Rewrite the records from the line containing "Click the Follow star button" through the end of the records, swapping "icon" for "symbol" and keeping everything else unchanged. Omit the pictures from your answer.
═════ Information supplied ═════
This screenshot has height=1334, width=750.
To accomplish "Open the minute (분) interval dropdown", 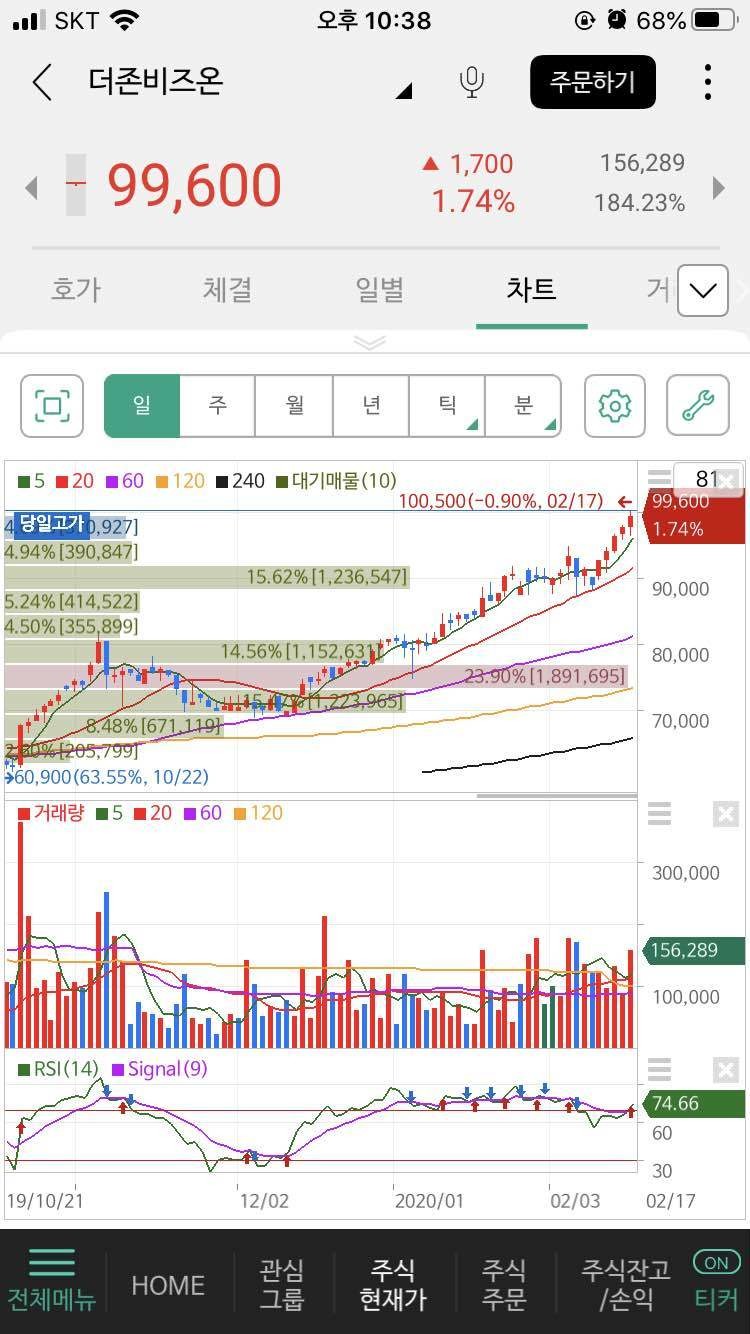I will 523,406.

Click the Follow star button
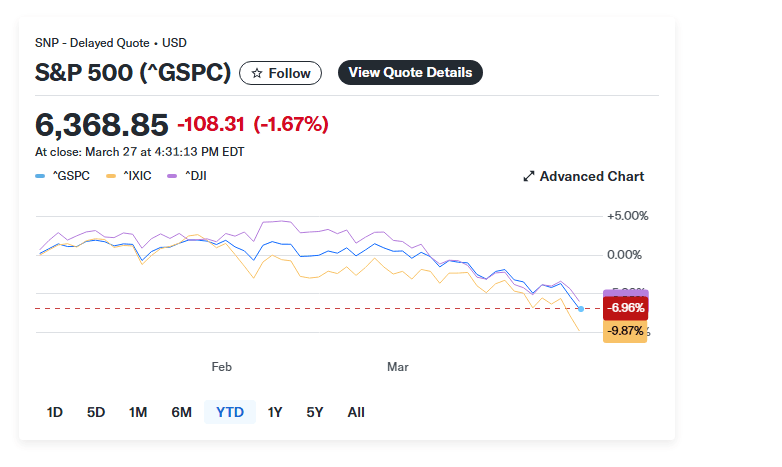[281, 73]
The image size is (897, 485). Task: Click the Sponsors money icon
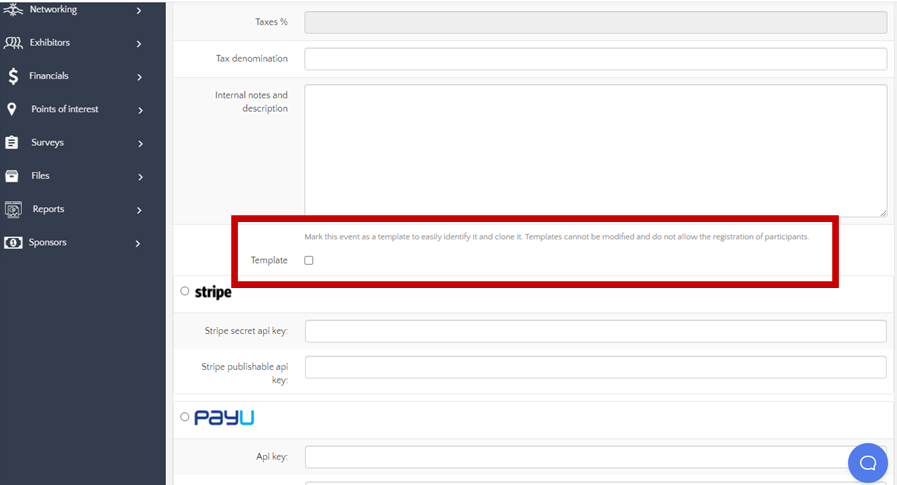tap(13, 242)
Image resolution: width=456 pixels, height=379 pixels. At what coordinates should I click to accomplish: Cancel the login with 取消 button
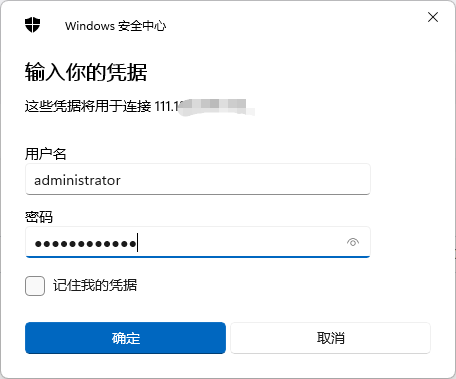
═════
[Final result]:
Click the Follow star button
[281, 73]
The image size is (897, 485). Task: Click the Sponsors money symbol
tap(13, 242)
Image resolution: width=456 pixels, height=379 pixels. At what coordinates should I click to accomplish: Cancel the login with 取消 button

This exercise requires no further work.